In the records below, some lines contain "will"; state the number of such lines and nothing else.

▸ Data under study
**********

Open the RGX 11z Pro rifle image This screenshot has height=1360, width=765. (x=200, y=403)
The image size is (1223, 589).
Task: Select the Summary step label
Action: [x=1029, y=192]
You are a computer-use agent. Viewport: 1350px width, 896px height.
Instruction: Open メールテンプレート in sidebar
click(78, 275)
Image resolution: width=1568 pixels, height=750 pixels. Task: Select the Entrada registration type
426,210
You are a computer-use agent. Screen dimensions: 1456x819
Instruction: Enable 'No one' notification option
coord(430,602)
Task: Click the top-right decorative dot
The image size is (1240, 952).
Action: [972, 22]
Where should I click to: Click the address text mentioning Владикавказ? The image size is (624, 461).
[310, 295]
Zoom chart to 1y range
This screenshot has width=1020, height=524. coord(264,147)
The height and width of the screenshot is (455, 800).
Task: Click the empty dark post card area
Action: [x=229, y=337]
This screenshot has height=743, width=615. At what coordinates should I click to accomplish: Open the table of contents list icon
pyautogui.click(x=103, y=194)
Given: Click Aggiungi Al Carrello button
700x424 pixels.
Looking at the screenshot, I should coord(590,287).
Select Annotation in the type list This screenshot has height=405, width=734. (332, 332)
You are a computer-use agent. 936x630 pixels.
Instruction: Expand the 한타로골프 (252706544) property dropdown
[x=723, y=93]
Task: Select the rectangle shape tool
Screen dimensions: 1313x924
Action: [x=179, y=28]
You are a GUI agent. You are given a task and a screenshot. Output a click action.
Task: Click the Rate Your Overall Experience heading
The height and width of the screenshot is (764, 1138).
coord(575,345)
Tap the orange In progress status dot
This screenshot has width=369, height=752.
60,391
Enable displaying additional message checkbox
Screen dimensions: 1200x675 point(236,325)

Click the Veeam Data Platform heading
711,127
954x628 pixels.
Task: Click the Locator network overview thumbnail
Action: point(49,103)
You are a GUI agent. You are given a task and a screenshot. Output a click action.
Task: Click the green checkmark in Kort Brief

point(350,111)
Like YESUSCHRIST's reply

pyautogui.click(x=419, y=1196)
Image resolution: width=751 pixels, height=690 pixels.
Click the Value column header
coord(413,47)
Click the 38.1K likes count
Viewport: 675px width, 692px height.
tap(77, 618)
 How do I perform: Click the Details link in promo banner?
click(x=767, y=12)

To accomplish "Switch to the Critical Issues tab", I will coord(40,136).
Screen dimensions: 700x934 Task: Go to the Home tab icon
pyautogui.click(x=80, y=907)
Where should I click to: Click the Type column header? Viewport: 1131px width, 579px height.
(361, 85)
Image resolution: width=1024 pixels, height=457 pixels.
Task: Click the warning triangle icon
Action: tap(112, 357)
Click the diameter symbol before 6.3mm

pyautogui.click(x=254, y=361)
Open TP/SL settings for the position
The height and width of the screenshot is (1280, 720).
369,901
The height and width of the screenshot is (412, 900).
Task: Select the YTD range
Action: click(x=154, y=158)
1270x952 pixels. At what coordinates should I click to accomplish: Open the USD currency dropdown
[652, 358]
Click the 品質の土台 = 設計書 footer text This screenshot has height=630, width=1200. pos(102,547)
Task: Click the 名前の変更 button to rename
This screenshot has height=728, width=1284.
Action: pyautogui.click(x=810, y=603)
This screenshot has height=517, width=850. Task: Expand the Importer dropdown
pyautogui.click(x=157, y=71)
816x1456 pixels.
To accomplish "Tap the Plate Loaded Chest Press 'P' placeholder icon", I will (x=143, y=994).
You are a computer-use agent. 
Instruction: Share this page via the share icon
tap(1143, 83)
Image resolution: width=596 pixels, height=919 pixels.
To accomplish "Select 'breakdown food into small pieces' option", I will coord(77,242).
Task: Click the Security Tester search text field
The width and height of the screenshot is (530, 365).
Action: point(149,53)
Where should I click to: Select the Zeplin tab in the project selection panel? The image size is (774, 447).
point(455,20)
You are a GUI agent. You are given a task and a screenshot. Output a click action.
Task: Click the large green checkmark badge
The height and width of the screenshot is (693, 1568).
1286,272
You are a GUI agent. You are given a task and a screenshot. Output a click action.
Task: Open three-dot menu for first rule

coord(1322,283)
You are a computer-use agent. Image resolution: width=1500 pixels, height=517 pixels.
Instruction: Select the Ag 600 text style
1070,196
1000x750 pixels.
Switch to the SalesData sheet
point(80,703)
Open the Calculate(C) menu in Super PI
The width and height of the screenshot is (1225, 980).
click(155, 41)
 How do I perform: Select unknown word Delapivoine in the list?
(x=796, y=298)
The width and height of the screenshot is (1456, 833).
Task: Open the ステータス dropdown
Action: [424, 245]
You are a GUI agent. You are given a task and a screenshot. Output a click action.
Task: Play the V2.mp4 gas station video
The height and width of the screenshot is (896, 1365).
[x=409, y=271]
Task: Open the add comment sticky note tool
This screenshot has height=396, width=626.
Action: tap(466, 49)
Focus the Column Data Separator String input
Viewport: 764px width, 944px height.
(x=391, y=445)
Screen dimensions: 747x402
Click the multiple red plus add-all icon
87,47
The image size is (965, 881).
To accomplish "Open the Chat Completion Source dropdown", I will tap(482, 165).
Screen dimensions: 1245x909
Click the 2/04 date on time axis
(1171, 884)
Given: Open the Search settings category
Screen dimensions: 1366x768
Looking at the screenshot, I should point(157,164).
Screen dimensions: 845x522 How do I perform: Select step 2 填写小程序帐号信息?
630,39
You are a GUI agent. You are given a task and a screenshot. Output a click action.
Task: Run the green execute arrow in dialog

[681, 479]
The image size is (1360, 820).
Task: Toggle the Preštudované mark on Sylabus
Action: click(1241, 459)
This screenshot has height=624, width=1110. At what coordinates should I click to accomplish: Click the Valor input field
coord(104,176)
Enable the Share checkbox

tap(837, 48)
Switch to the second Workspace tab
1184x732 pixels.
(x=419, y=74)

**********

▸ Output of the task
4